Meet the mother-of-three whose brain tumour was removed through her eye socket in a UK first
A mother-of-three has become the first person in the UK to have a brain tumour removed through a hole in her eye socket.
Ruvimbo Kaviya, a nurse in Leeds, has had a tumour called a meningioma taken out from the space beneath the brain and behind the eyes.
Traditionally, this type of tumour would have been considered inoperable because of where is it situated in an area called the cavernous sinus.
And those which have been removed required complex surgery which involves taking off a large part of the skull and moving the brain to access the tumour – which in itself can lead to serious complications including seizures.
Now, surgeons from Leeds Teaching Hospitals NHS Trust have managed to remove one of these tumours using keyhole surgery through Ms Kaviya’s eye socket – the first surgery of its kind in the UK.
Experts practised the surgery multiple times before the operation – first using 3D models of Ms Kaviya’s head and then in a cadaver lab.
The surgery, known as an endoscopic trans-orbital approach, took just three hours and Ms Kaviya was up and walking about later the same day.
Surgeons first made a small incision next to her eye, used a tiny camera called an endoscope to gently ‘displace’ the eye to one side.

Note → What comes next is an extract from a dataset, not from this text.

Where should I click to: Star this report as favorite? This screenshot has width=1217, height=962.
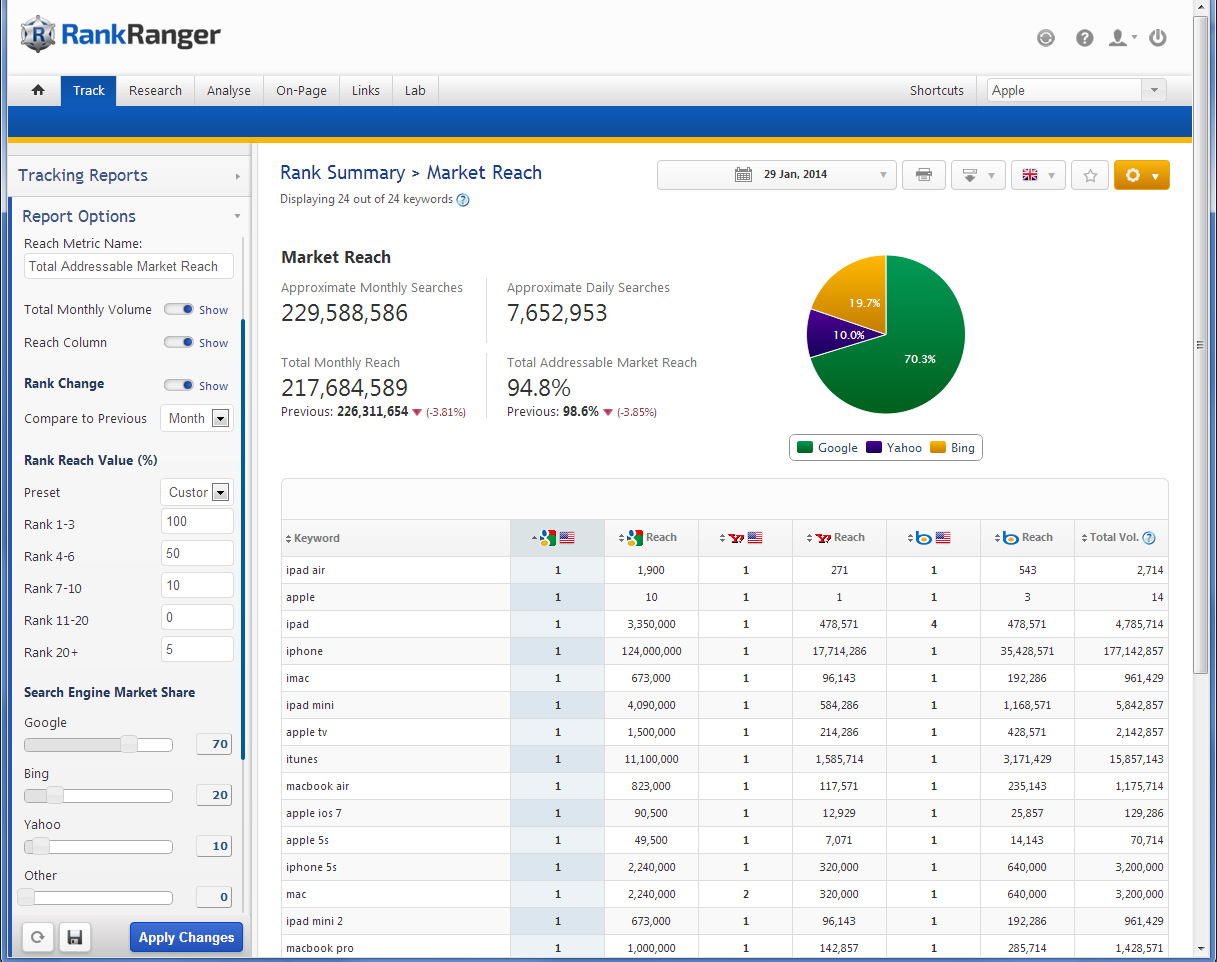(x=1090, y=175)
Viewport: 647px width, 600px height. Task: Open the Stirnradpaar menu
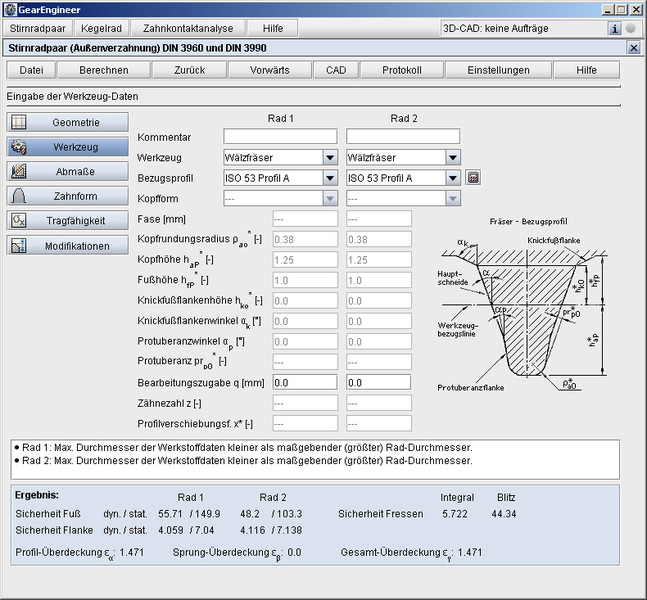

Ruvimbo Kaviya is the first person in the UK to receive groundbreaking surgery to remove a tumour through her eye socket at Leeds General Infirmary
Ruvimbo’s surgery came after she was diagnosed with meningiomas on the right side of the back of her brain and left side of her eye
Small scar at the corner of Ruvimbo Kaviya’s eye after she received groundbreaking surgery to remove a tumour through her eye socket
This meant they could reach the back of the eye socket, where a small amount of bone was cut away.
The tumour was then removed used a flexible tube to bring it back through the tiny hole and incision.
The only evidence of the surgery is a tiny scar left near Ms Kaviya’s left eye.
Surgeons have since performed similar operations, giving hope to UK patients whose cancers were previously seen as inoperable.
Neurosurgeon Mr Asim Sheikh said: ‘There’s been a move towards minimally invasive techniques over the last few years or so, with the advancement of technology, tools, 3D innovation, it is now possible to do the procedures with less morbidity, and that means the patients recover quicker and better.’
He said traditional methods to get to the place where the tumour was situated requires ‘pressing on quite a lot of brain’.
‘So if you press on it too much, or retract it, or try and move it apart, then it can lead to patients having seizures afterwards,’ Mr Sheikh said.
‘Whereas this way, we’re not even sort of touching the brain. It’s a hard to reach area, and this allows a direct access without any compromise of pressure on the brain.’
An MRI scan used by surgeons to visualise Ruvimbo Kaviya’s tumour
The surgery marks a significant advancement in skull base tumour treatment
The 40-year-old needed three months off work to recover
Ms Kaviya said that she did not even think about being the first UK patient to undergo such a procedure because the tumour was causing such severe headaches.
She was eventually diagnosed with a meningioma in 2023, and the operation was performed in February last year.
The 40-year-old needed three months off work to recover but now she is back at her job providing stroke rehabilitation to patients in Leeds.
‘It was the first time they were doing the procedure,’ she said.
‘I had no option to agree because the pain was just too much – I didn’t even think about it being the first time, all I needed was for it to be removed.’
Ms Kaviya, whose three children are aged eight, 12 and 13, said her family were ‘sceptical’ about the procedure.
‘But I just, I just told them that ‘I just have to do this – it’s either I do it or it, it keeps growing, and maybe I will die’,’ she said.
‘There’s a first time to everything. So you never know, this might be the best chance for me to have it’. And it was.’
Meningiomas are tumours that start in the layers of tissue that cover the brain and spinal cord, and account for around 27 per cent of all brain tumours diagnosed in England.
It is the most common type of benign brain tumour diagnosed in the UK, and are more common in women than in men.
Most meningiomas are not cancerous but can trigger symptoms such as fits, weakness in your arms or legs, loss of eyesight or hearing loss.